▸ Excerpted text:
★ ★ ★ ★ ★

Route information
- Maintained by ODOT
- Length: 10.39 mi (16.72 km)
- Existed: 1937–present

Major junctions
- South end: US 52 in Higginsport
- North end: SR 125 near Hamersville

Location
- Country: United States
- State: Ohio
- Counties: Brown

Highway system
- Ohio State Highway System; Interstate; US; State; Scenic;
| ← SR 504 |  | → SR 506 |

= Ohio State Route 505 =

State highway in Brown County, Ohio, US

State Route 505 (SR 505) is a north-south highway in the southwestern quadrant of the U.S. state of Ohio. This state highway runs from its southern terminus at a T-intersection with U.S. Route 52 (US 52) in the western half of the village of Higginsport to its northern terminus at SR 125 just 0.50 mi southeast of Hamersville.

==Route description==
All of SR 505 is situated within the southwestern corner of Brown County. This route is not included as a part of the National Highway System, a network of highways identified as being most important for the country's economy, mobility and defense.

★ ★ ★ ★ ★

▸ Set exercise A:
List every numbered highway the route article mentions, each one only once.
▸ Set exercise B:
Echo the route article word for word, starting at "State Route 505 (SR" and ending at "mobility and defense.".
The records after this point are separate material and have no connection to the route article.

★ ★ ★ ★ ★

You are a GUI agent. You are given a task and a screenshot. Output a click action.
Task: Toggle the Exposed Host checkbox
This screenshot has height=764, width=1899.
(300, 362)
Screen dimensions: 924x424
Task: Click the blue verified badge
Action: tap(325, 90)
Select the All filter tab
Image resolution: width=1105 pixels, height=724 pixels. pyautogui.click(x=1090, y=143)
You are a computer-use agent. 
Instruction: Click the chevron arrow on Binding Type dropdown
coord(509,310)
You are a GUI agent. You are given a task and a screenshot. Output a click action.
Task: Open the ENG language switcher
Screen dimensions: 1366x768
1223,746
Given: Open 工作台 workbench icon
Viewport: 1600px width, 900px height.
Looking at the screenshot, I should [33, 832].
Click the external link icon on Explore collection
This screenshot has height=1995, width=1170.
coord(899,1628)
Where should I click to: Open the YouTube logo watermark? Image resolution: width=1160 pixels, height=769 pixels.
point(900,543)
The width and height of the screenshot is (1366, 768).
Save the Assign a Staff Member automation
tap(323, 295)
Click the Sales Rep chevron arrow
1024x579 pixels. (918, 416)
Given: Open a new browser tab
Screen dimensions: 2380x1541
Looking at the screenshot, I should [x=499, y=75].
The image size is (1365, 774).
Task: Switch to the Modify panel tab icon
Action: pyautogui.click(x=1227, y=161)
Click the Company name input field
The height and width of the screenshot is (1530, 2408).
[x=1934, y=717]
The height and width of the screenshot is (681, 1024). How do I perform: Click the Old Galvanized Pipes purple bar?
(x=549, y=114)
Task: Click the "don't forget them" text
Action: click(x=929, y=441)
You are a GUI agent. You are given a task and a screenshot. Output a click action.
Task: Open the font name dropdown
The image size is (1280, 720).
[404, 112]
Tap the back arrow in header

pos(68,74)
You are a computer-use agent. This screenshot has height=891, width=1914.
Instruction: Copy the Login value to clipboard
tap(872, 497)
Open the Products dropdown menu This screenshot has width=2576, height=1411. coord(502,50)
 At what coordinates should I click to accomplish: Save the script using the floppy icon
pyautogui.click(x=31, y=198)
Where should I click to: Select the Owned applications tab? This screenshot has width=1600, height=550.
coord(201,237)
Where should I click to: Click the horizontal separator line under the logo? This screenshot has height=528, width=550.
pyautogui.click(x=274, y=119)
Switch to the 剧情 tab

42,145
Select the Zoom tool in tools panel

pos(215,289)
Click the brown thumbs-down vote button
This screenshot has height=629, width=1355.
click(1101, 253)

★ ★ ★ ★ ★

▸ Complete response A:
US 52, SR 125, SR 504, SR 505, SR 506

▸ Complete response B:
State Route 505 (SR 505) is a north-south highway in the southwestern quadrant of the U.S. state of Ohio. This state highway runs from its southern terminus at a T-intersection with U.S. Route 52 (US 52) in the western half of the village of Higginsport to its northern terminus at SR 125 just 0.50 mi southeast of Hamersville.

==Route description==
All of SR 505 is situated within the southwestern corner of Brown County. This route is not included as a part of the National Highway System, a network of highways identified as being most important for the country's economy, mobility and defense.